Doctor Fairley says the third bill, AB 864, authored by Assemblymember Nancy Skinner, would license athletic trainers, allow them direct access to patients, and allow them to bill for therapy services. "It's surprising that athletic trainers would run a direct access bill when Doctors of Physical Therapy could not achieve direct access in 2012 even by agreeing to a lopsided compromise with the California Medical Association." He added, "Medicare states that athletic trainers are not qualified to provide therapy services. Those privileges are reserved for trained physical, occupational, and speech therapists."

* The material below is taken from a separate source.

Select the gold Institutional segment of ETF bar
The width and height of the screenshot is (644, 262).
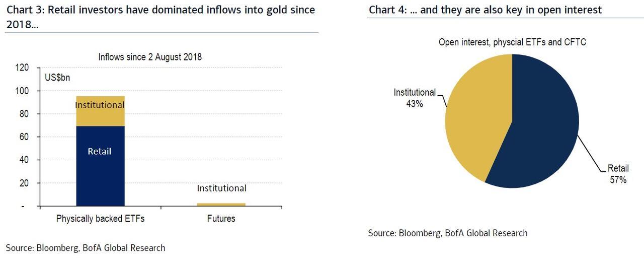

In closing, Dr. Gaspar said, "I'm surprised that these three bills have been introduced in a year when the legislature was supposedly going to avoid scope of practice bills in order to focus on affordable, quality health care. The last thing we need is three more hands in the health care 'cookie jar' exploiting or eliminating physical therapy services." Dr. Gaspar expects the bills to be heard in the Assembly and/or the Senate Business Professions Committee, chaired by Assemblymember Richard Gordon and Senator Curren Price, respectively.